Publication: Academic Exchange Quarterly
Publication Date: 22-MAR-06
Format: Online
Delivery: Immediate Online Access

Article Excerpt
Abstract

Service learning courses present unique challenges, including developing community partnerships, assessing and meeting community needs, and balancing academic learning requirements and personal growth experiences for students. These challenges become even more complicated when the course takes place in a foreign community. In the process of developing two new service learning study abroad courses, two Elon University faculty members set out together to determine the best, most effective method of accomplishing their course goals, while attending to the service needs of local communities.

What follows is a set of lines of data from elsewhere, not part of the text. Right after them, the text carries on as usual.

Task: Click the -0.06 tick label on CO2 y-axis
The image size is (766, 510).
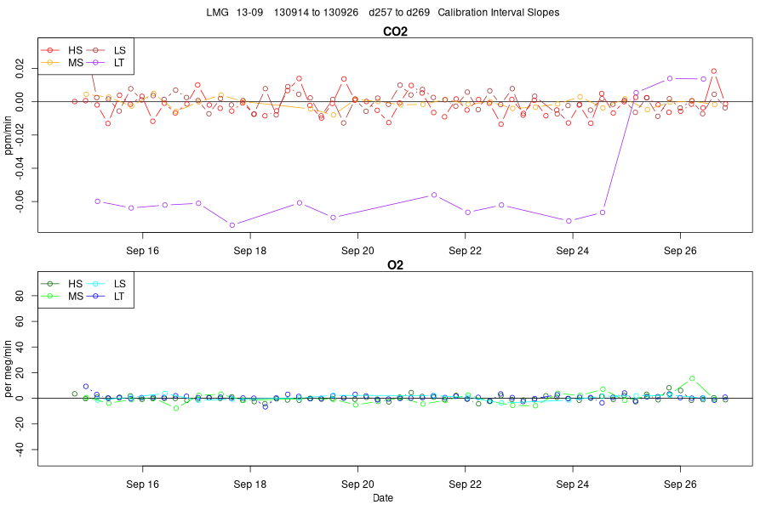Action: pyautogui.click(x=20, y=201)
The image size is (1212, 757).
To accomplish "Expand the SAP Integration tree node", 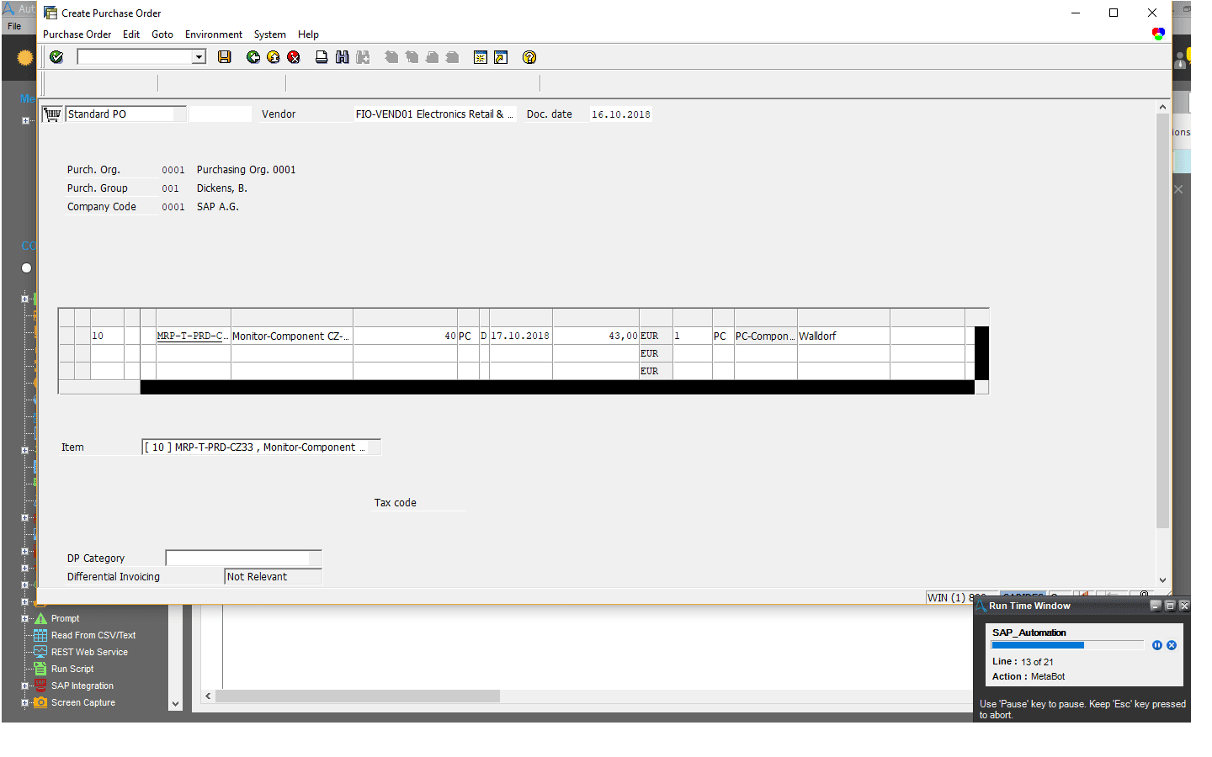I will coord(24,686).
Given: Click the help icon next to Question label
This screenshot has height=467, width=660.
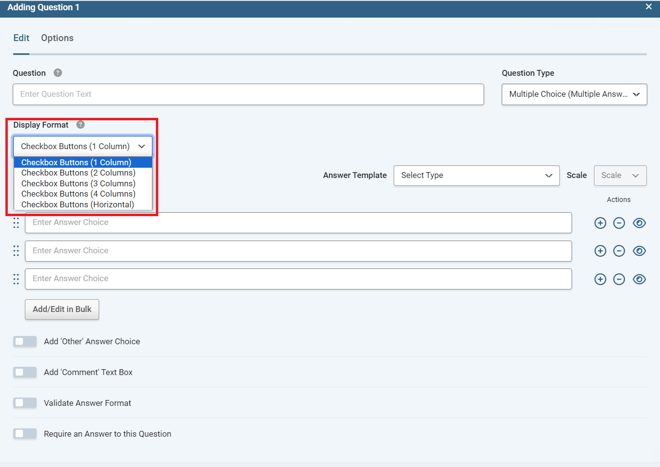Looking at the screenshot, I should coord(58,73).
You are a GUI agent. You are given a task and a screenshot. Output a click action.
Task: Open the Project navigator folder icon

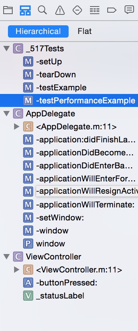[x=8, y=10]
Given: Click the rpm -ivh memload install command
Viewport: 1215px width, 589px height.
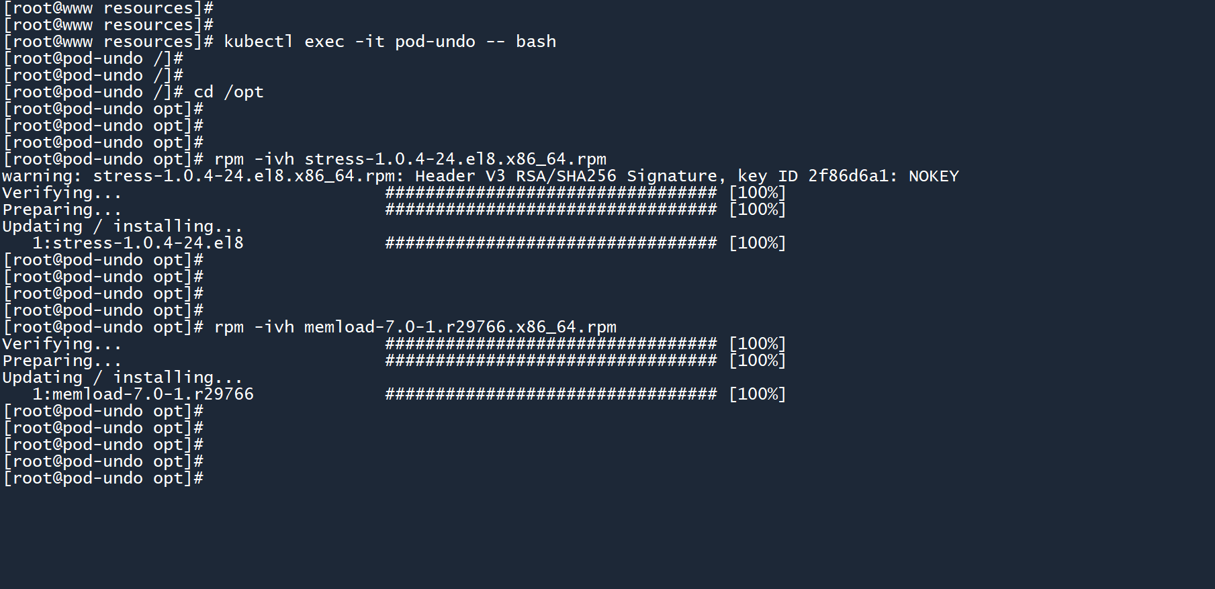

Building on Institutional Strengths

For the past three years Elon University has ranked in the top twenty institutions for Service Learning according to US News and World Report. This process began in 1988 with the establishment of the Elon College Habitat for Humanity program. The Service Learning Community was formally established in 1995, and developed into the Kemodle Center for Service Learning in 1997. In 2002, the North Carolina Campus Compact was formed and housed at Elon. Service learning has become an essential component of the "Elon experience", a catch phrase that emphasizes the importance of experiential pedagogies.

Elon University has a winter term in January, and the Experiential Learning Requirement (ELR) is often met during this period through a "Call to Service" winter term program (established in 1996), or through numerous short-term study abroad courses, that can also be used to meet this graduation requirement. To build upon this existing institutional structure by combining the benefits of study abroad and service learning, the co-authors are developing service-based study abroad programs. We aim to prepare students for the complex challenges of the 21st Century and develop their awareness of global citizenship.

The need to develop partnerships with communities beyond national borders has been recognized in the literature, but remains a relatively unexplored territory. In Fall of 2000, the Michigan Journal of Community Service Learning in cooperation with Campus Compact produced a special issue on "strategic directions for service learning research". In the introductory article, Howard, Gelmon and Giles (2000) discuss the need to further stimulate research in service learning. They assert, "Topics that merit future research attention include, amongst others, international education". However, before we can begin to investigate the impact of international service learning, we need to make every effort to develop programs that reflect the best practices of domestic research in service learning.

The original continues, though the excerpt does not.